**Exercise instructions**
Exactly as they appear below, repeat the lines from the one with "The image size" through the one with "Instruction: Open the summary 东风EV新能源EX1车机问题". Drop every picture.

**Provided information**
===

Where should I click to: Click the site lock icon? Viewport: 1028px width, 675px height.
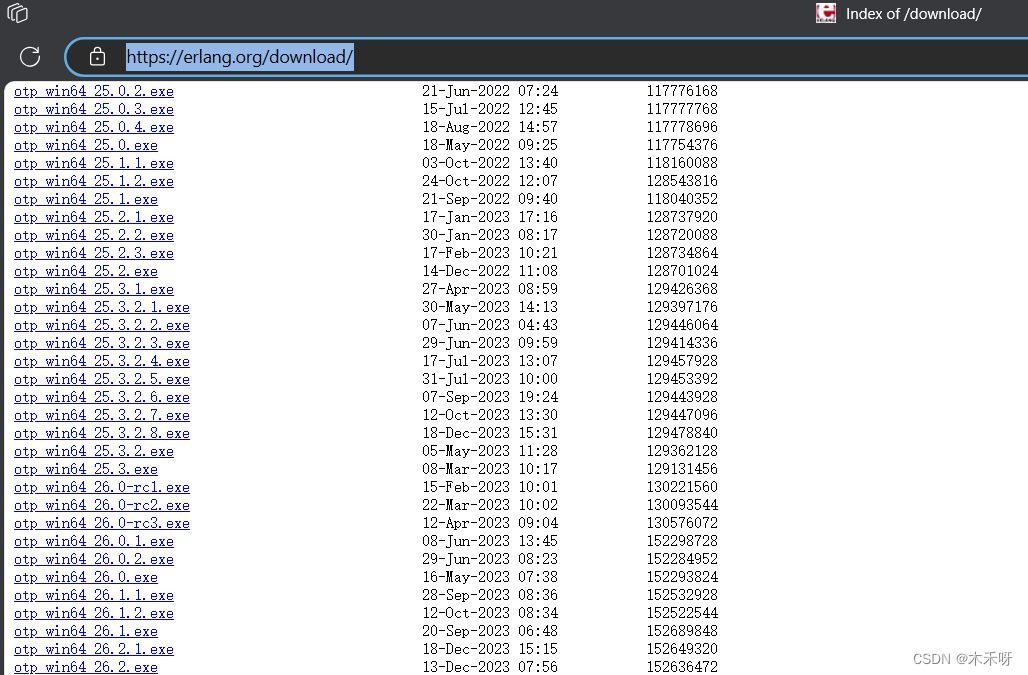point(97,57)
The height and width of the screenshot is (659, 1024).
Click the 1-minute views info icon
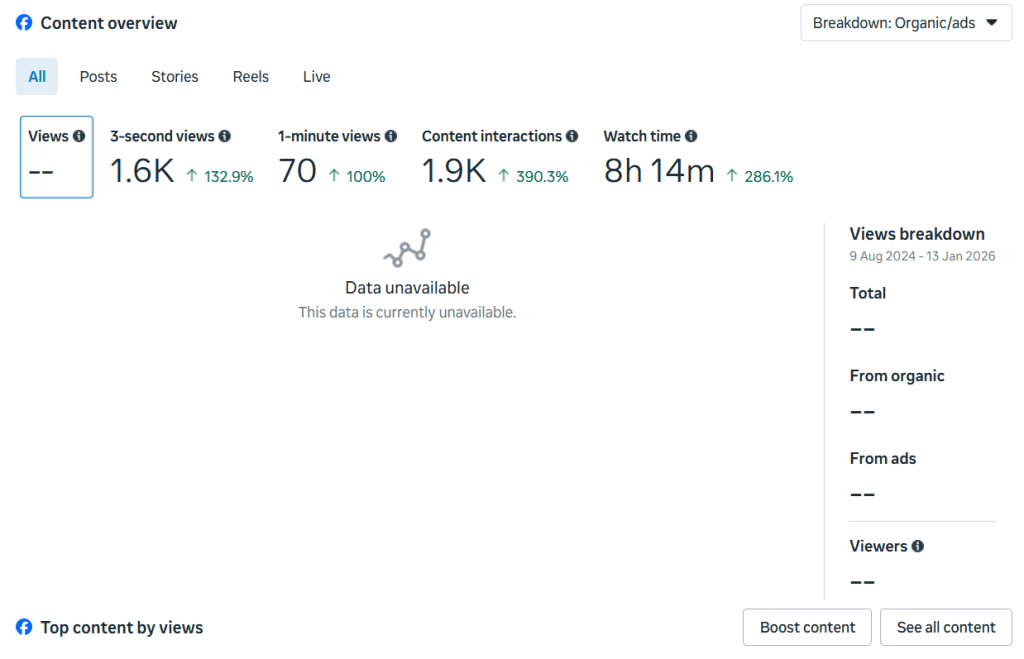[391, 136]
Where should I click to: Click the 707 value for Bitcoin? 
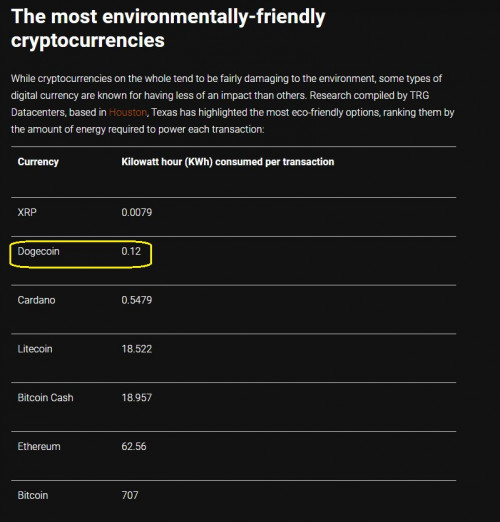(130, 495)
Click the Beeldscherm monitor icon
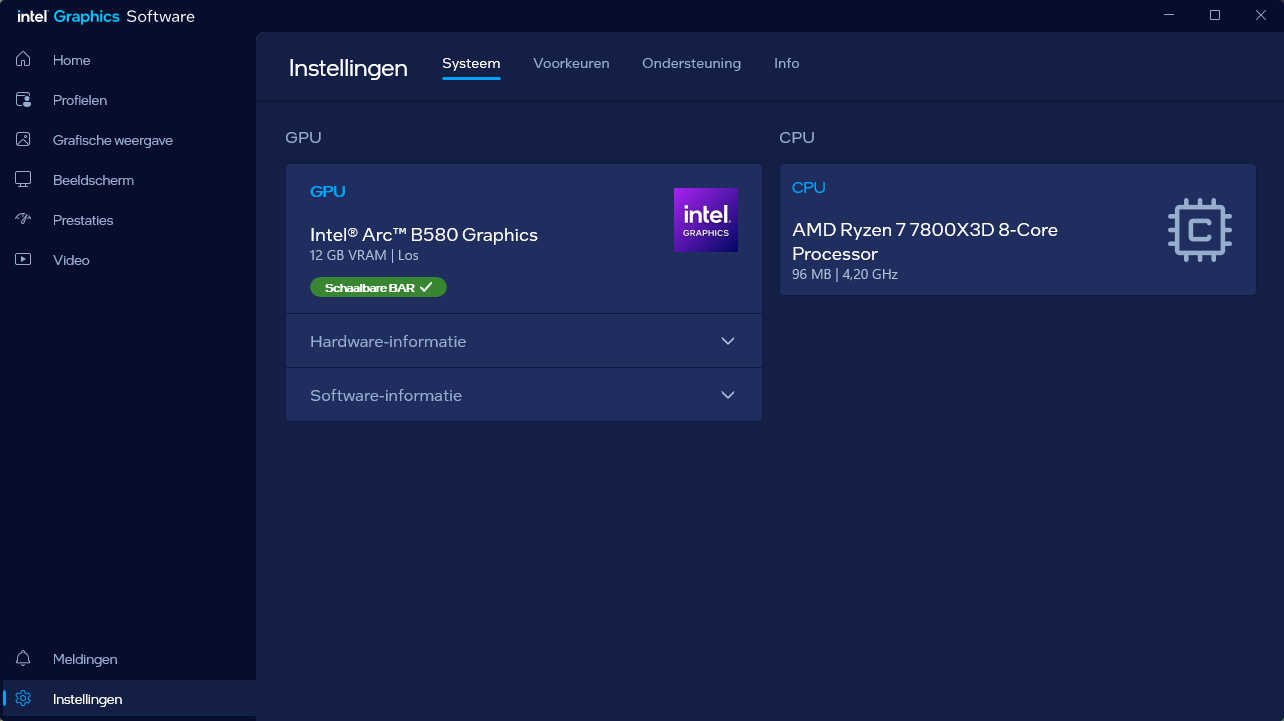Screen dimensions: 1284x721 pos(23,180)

===

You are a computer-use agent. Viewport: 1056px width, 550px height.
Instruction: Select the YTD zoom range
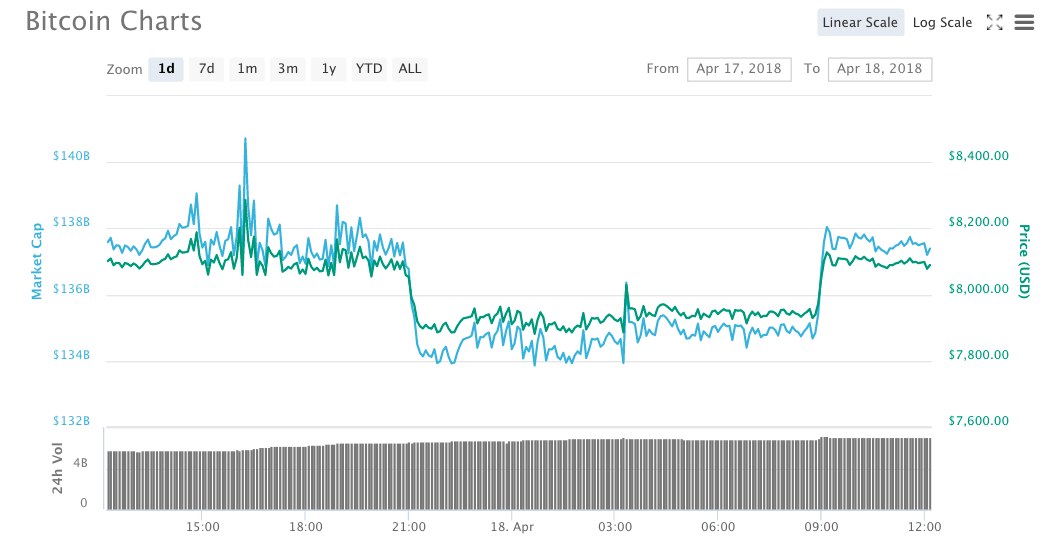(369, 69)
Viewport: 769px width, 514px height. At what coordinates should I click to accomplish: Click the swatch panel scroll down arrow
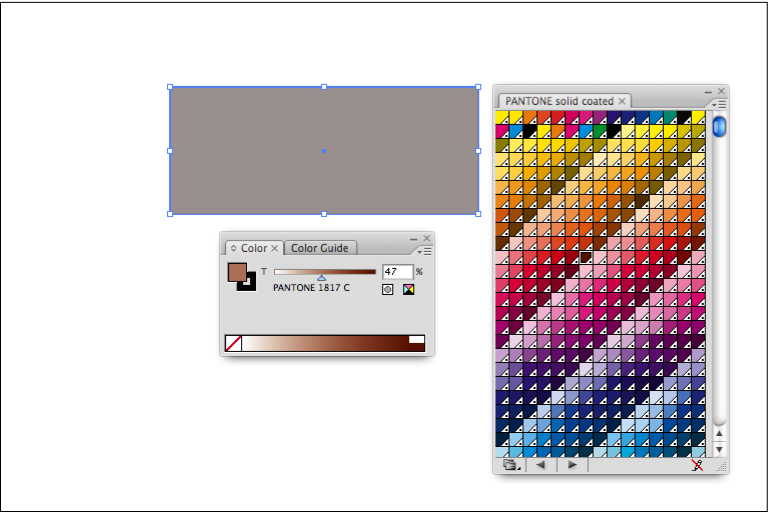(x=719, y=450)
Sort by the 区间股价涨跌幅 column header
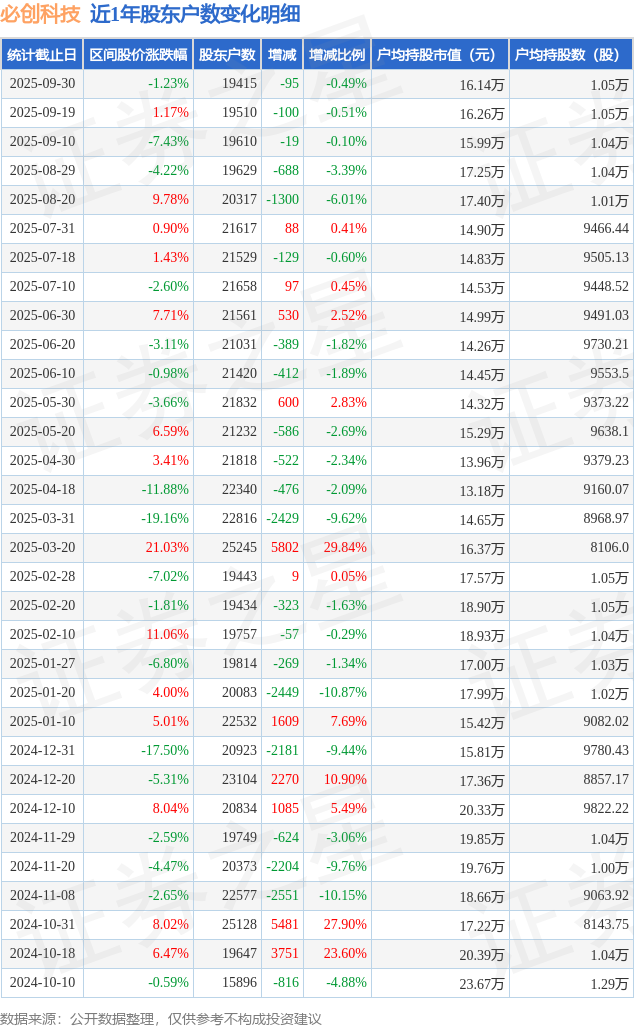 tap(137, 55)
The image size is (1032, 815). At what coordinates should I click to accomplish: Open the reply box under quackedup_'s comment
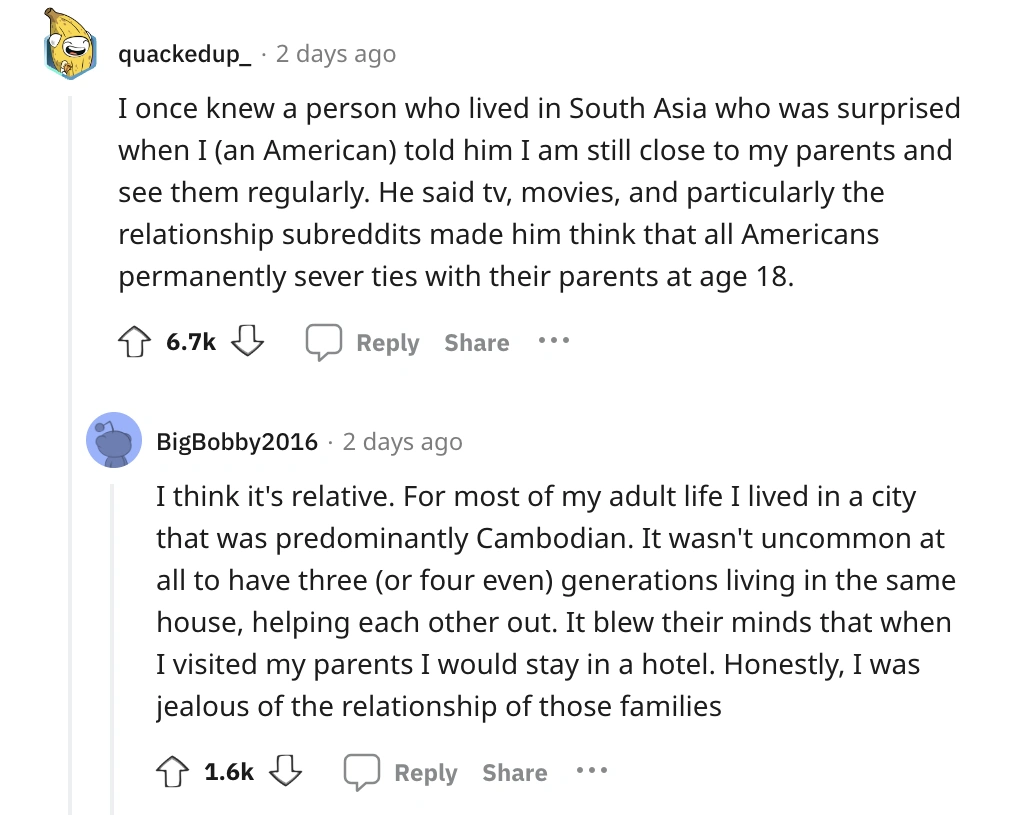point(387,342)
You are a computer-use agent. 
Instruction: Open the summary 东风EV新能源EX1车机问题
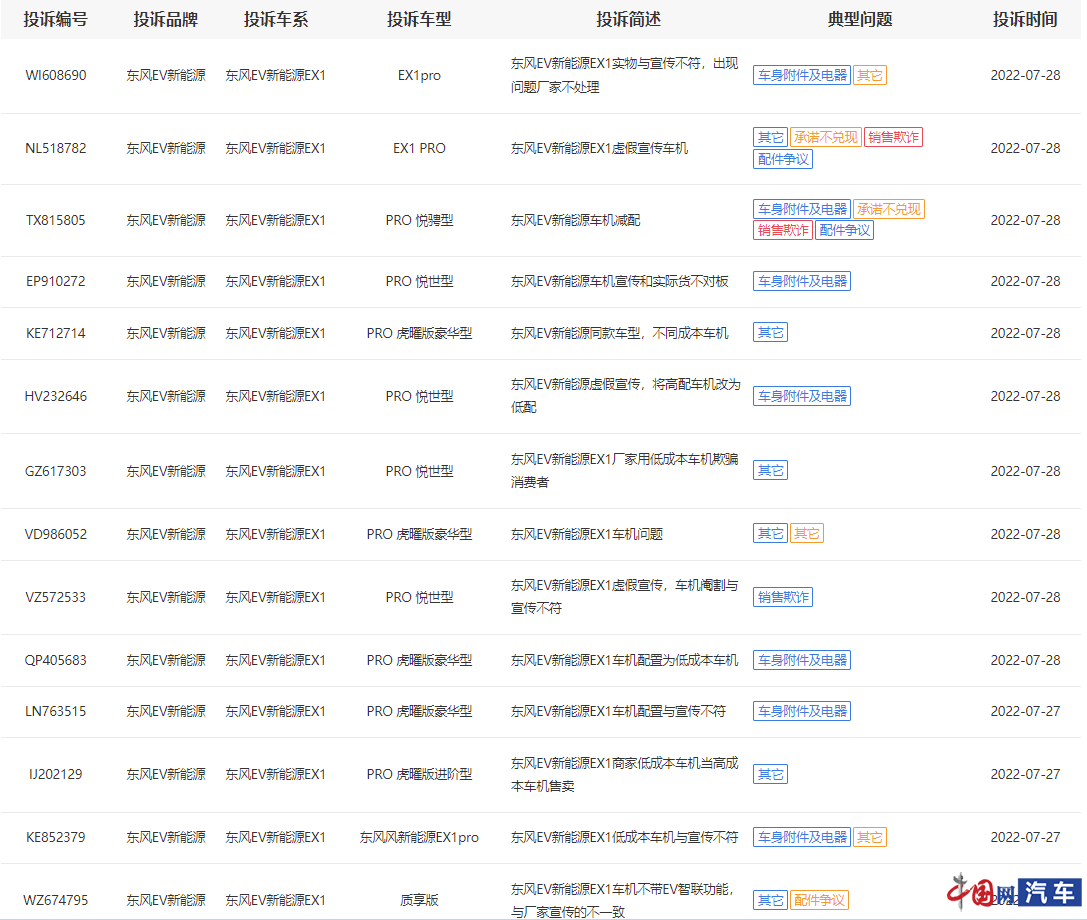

===

**Exercise response**
The image size is (1032, 815). At what coordinates should I click to accomplish: Open the reply box under quackedup_'s comment
point(387,342)
You are a computer-use agent. 
Instruction: Open the summary 东风EV新能源EX1车机问题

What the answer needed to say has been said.